Comment by CGamesPlay

4 days ago

> Writing style. In agent docs, using all caps might be an effective way to emphasize a particular instruction. In internal eng docs, this might come off rude or distracting.

To pile on to this, an agent needs to see "ABSOLUTELY NEVER do suchandsuch" to not do suchandsuch, but still has a pretty fair chance of doing it by accident. A talented human seeing "ABSOLUTELY NEVER do suchandsuch" will interpret this to mean there are consequences to doing suchandsuch, like being fired or causing production downtime. So the same message will be received differently by the different types of readers.

4 comments

CGamesPlay

skhameneh 4 days ago

Negative assertions can lead to unwanted weights in the context.

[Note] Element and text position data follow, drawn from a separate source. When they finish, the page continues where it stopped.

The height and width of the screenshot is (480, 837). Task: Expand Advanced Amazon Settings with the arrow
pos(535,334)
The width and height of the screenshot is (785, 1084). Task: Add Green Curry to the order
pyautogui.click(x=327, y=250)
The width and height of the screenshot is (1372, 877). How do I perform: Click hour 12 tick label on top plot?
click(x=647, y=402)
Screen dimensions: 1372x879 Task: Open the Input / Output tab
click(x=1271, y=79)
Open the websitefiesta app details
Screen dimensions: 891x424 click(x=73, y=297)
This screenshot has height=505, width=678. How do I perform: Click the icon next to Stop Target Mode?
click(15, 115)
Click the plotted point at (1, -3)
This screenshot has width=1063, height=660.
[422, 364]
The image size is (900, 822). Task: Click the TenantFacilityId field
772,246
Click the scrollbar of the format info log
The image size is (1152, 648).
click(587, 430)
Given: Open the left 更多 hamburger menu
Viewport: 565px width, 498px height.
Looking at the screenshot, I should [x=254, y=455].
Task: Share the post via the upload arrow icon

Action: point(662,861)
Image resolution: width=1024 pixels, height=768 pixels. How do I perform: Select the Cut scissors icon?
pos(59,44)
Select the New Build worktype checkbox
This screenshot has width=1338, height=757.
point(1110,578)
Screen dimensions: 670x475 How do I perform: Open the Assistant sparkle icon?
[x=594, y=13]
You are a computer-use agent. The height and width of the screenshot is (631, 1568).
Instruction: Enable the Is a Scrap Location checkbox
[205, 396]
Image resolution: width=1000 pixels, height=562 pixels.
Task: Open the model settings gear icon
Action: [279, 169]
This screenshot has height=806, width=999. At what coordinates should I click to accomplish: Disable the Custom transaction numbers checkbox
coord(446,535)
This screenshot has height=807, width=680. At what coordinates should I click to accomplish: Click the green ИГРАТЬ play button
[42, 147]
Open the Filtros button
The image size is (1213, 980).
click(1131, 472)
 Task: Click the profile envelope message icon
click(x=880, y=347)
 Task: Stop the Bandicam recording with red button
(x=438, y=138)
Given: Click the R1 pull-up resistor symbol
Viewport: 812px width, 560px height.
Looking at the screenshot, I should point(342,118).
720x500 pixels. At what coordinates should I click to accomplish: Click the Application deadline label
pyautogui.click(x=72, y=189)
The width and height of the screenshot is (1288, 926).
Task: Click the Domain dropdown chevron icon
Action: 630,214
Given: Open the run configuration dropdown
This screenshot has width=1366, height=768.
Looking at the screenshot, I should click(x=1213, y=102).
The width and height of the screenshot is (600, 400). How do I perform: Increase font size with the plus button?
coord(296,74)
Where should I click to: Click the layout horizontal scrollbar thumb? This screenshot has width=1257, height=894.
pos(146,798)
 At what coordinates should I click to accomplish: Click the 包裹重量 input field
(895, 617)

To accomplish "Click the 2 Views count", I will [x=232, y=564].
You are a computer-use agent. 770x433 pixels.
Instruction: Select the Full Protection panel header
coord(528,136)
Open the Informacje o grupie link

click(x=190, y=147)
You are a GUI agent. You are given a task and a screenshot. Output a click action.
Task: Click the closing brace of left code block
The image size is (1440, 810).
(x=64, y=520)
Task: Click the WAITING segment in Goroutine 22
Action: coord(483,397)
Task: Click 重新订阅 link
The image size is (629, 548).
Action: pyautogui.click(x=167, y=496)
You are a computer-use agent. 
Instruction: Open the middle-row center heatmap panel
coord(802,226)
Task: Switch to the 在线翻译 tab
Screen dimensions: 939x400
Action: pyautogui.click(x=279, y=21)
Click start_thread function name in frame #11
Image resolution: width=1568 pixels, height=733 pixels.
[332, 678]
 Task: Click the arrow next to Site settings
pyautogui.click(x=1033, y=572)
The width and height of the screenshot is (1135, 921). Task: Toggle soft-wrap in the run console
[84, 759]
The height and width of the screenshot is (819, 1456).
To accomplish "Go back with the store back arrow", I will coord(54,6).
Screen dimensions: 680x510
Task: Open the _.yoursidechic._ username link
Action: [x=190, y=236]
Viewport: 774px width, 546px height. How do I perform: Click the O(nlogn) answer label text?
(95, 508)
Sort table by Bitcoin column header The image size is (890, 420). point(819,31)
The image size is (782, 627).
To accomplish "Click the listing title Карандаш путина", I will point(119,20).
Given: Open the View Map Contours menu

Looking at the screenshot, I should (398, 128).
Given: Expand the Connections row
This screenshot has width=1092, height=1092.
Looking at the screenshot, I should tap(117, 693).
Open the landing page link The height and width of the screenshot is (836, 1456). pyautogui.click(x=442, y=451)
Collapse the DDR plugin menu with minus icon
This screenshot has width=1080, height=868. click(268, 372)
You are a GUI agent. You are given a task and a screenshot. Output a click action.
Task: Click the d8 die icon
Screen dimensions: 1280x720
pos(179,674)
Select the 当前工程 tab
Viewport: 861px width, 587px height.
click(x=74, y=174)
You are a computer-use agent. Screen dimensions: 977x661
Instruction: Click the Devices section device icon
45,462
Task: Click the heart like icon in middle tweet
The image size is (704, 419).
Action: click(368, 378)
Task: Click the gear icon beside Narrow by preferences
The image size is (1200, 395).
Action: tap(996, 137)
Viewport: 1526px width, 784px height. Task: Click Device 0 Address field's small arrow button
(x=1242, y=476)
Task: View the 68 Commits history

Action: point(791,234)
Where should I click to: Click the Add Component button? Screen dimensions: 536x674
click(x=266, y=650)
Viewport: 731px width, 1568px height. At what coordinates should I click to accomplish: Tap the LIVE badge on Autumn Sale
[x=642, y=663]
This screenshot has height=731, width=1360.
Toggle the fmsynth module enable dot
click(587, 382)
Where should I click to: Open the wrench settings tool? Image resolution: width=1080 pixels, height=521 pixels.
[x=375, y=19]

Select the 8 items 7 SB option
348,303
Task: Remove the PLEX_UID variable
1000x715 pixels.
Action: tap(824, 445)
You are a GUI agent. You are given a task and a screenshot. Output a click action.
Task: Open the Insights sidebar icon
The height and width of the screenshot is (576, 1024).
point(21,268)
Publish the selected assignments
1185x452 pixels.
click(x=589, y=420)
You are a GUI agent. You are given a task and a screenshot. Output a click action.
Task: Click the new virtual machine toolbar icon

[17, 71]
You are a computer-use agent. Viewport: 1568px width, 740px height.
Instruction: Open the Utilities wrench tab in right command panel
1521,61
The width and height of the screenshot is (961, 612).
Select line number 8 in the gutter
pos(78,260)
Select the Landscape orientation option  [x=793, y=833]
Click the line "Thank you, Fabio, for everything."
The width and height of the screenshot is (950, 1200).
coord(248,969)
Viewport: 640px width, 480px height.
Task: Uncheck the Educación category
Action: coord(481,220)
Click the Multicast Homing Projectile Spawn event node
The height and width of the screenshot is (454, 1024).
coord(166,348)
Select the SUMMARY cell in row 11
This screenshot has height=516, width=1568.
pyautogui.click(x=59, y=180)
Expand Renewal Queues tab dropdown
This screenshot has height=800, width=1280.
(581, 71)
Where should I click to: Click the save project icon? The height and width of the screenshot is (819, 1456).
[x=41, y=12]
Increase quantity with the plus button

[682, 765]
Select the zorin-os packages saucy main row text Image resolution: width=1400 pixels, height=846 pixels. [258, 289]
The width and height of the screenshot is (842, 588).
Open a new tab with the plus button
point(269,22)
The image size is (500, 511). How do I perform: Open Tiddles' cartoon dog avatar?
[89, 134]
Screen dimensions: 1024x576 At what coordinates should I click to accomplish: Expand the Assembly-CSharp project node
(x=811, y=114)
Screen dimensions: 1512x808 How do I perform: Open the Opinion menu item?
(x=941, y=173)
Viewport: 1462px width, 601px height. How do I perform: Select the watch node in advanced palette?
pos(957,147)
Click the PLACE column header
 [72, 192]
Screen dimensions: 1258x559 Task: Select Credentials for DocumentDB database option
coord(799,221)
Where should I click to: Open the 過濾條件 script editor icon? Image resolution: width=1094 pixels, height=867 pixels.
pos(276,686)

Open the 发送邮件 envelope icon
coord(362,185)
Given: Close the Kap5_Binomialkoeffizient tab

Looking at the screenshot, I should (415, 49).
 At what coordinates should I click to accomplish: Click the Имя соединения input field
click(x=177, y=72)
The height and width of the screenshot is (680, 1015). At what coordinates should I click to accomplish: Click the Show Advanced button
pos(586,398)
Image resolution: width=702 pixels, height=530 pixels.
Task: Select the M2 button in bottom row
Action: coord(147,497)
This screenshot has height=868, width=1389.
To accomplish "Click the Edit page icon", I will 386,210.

I've found positive assertions to be more predictable.

taikahessu 4 days ago

This. When doing Stable Diffusion, I have noticed this as well. Adding negatives can sometimes lead to the opposite results.
From what I can tell, if you say "no computers" for example (ie adding computer as negative), you are setting the scene for something like "where there should be computer, there is not".
I can't better describe this phenomenom, only that it can completely change the output in unexpected unwanted ways.
AB - B = AC
superfish 4 days ago
Do you mind sharing a specific concrete example? I'm curious.
- skhameneh 4 days ago
  
  I can, I don't have a specific example I've used to give you in this moment. And trying to share an exact example would read like a double negative.
  The general rule of thumb is only put what you want in context. If you put instructions of what not to do in context, those tokens can be misunderstood and create unintended/unwanted steering of the model.
  A fair example would be testing for positive sentiment. Consider weight of tokens appended to context, phrase instructions or questions to be neutral or positive.
  e.g. Some phrases and their impact:
  - "Is the tone of the user message positive?" will be biased for a false positive.
  - "Analyze the tone of the user message?" will be more neutral and less biased.
  - "Is the tone of the message negative?" will be biased for false positives when evaluating for negative tone.